Secret Store service permissions

ENTERPRISE

PREVIEW

This topic details the permissions enforced by the Secret Store service, which control the ability of users to create, read, update, and delete secrets using either the Secrets API or DC/OS Enterprise CLI. The Secret Store enforces these in all security modes.

About Secret Store service permissions

The Secret Store service permissions control the ability of users to create, read, update, and delete secrets using either the Secrets API or the dcos security secrets commands of the DC/OS Enterprise CLI. These permissions are available in all security modes.

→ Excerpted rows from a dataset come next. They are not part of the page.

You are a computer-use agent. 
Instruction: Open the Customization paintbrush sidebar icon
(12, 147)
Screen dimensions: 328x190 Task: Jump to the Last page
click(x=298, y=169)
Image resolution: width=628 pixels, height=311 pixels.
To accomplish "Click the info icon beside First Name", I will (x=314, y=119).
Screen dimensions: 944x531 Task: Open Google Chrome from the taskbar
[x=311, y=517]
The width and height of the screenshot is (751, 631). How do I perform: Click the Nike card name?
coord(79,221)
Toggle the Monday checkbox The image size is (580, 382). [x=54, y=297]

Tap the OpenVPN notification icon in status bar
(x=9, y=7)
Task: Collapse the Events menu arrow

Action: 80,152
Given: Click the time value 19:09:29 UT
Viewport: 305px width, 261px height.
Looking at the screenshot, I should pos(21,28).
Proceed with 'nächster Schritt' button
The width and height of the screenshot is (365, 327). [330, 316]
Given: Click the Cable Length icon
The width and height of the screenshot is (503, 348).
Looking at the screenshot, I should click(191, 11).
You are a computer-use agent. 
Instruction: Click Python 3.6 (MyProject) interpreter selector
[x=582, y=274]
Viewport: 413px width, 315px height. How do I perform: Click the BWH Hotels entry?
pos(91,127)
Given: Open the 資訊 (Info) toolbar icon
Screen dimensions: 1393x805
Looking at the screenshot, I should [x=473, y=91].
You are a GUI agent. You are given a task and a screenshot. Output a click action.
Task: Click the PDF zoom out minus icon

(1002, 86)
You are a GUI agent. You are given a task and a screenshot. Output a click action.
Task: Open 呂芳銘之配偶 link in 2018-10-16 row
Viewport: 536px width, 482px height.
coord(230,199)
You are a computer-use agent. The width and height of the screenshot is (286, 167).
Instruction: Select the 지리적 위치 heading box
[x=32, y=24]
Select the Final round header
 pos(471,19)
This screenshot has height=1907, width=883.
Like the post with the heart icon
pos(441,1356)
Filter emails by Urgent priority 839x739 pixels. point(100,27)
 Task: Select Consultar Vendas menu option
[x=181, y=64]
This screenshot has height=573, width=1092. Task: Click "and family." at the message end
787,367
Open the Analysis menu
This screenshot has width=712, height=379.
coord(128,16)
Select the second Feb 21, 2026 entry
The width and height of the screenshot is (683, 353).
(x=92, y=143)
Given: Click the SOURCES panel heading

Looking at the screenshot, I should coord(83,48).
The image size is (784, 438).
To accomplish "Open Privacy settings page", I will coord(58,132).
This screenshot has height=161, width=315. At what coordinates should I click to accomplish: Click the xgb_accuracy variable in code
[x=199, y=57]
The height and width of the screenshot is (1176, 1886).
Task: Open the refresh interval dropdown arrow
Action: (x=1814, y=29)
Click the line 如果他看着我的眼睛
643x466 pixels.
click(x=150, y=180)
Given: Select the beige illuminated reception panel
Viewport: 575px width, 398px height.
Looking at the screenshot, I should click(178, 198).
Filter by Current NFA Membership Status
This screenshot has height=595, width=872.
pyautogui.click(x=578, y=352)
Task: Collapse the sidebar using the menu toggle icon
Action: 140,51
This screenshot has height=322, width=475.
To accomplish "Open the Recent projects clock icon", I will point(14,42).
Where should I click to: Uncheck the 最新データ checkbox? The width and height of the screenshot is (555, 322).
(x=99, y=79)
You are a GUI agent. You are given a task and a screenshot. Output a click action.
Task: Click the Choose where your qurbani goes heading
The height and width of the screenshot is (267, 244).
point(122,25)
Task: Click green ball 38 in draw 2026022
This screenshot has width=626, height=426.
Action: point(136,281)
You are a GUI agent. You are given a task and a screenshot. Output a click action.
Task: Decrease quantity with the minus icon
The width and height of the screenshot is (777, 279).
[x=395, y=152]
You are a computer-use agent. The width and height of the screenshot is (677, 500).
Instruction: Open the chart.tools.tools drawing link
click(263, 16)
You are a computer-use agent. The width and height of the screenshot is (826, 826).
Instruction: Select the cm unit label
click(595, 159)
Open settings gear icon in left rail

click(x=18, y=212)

Note: The Secret Store service permissions do not affect access to secrets from the DC/OS web interface. At present, only users with the dcos:superuser permission can view or modify secrets from the DC/OS web interface.

Resource Action
dcos:secrets:list:default:/[path] read
Allows a user to view the names of the secrets within the designated path. At a minimum, you must include dcos:secrets:list:default:/, which allows the user to view the names of all secrets. To restrict the view to just the secrets inside a path, use dcos:secrets:list:default:/path.
Resource Action
dcos:secrets:default:[path-name/]secret-name createreadupdatedeletefull
Controls a user's ability to access an individual secret. You must specify the name of the secret and the path, if any exists. The degree of access that the user has over the secret depends upon the action value. The full action gives the user all of the available actions.